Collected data
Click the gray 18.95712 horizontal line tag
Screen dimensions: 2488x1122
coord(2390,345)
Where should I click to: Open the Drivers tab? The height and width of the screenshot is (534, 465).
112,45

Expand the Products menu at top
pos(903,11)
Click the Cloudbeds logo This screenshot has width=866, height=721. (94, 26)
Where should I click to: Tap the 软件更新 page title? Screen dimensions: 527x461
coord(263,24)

> EXERCISE DIRECTIONS
Reproduce the material above line for line, with no changes.

> ANSWER TO THE TASK
Click the gray 18.95712 horizontal line tag
Screen dimensions: 2488x1122
coord(2390,345)
Where should I click to: Open the Drivers tab? The height and width of the screenshot is (534, 465).
112,45

Expand the Products menu at top
pos(903,11)
Click the Cloudbeds logo This screenshot has width=866, height=721. (94, 26)
Where should I click to: Tap the 软件更新 page title? Screen dimensions: 527x461
coord(263,24)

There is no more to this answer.